## SELECTED TEXT
------------------------

Funai is charging a $5 per unit fee for the ‘074 patent it bought from Thomson in 2007 that covers a technology that allows a DTV tuner to speed switching of channels by referring to data stored in a table. The data are used to build a map of identifying information found in packets in a data stream.

Funai filed an ITC complaint in October 2007, seeking to bar several companies, including Vizio, from importing TVs that violate the ‘074 patent. An ITC administrative law judge in November issued a preliminary decision finding products from Vizio and the other companies violated parts of the ‘074 patent. A final ITC determination is due by April 10, Vizio said.

The ITC and FCC decisions also would come as the U.S. prepares for the June 12 analog cutoff. An FCC decision on CUT FATT’s petition remains pending. CUT FATT initially asked the FCC to open the petition to comments, a spokesman said. Vizio also has filed an antitrust suit against Funai (CED Feb 20 p3), alleging that it conspired with Thomson to “divide the fruits” of the ‘074 patent.

------------------------

## GIVEN INFORMATION
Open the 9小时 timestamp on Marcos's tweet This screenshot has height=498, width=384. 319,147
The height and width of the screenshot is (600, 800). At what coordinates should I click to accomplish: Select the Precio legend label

------------------------

## GIVEN TASK 1
Using the Funai patent passage, answer each question:
(a) What per-unit fee is Funai charging for the ‘074 patent?
(b) When did Funai file its ITC complaint?
(c) By what date is a final ITC determination due, according to Vizio?
## GIVEN TASK 2
Continue the Funai patent passage from its final sentence.

## RESULT 1
(a) $5 per unit
(b) October 2007
(c) April 10

## RESULT 2
“If the Commission does not order Funai to comply with its RAND obligations, Vizio will suffer irreparable harm,” Vizio said. “The loss of revenue from those potential TV sales cannot be made up for extended periods of time since other manufacturers’ receivers may last for many years. Similarly, Vizio’s loss of market position - precisely at the time when the market is at its peak - will be irreparable.”

If Vizio agreed to Funai’s demands it would absorb “higher costs, a practical impossibility given the very low margins in the television industry,” Vizio said. Vizio would have to raise prices to offset higher costs, resulting in it losing sales “it would have otherwise achieved,” the company said. If Vizio increased prices and the FCC later found Funai violated RAND requirements, it isn’t clear that the Commission could require Funai to refund “the difference between a reasonable rate and the extortionate rate that Funai is demanding,” Vizio said.

Funai’s $5 fee is equal to the rate charged by the entire MPEG LA-administered ATSC pool that covers at least 32 patents, Vizio said. The patents are held by seven companies -- LG, Mitsubishi, Panasonic, Philips, Samsung, Scientific- Atlanta and Zenith Electronics, a separate licensing arm of LG. MPEG-4 technology, which is being used to deliver DTV signals to mobile devices, carries a 25 cents per unit fee, Vizio said. The FCC also has found that “at least” 17 ATSC participants claim ownership of essential patents that “may amount to thousands of claims in hundreds of patents,” Vizio said. “If licensing one single patent for five dollars is deemed to be reasonable, then the sum of Funai’s and hundreds of other equally reasonable demands would far exceed the retail price of all by the largest and most expensive digital televisions,” Vizio said.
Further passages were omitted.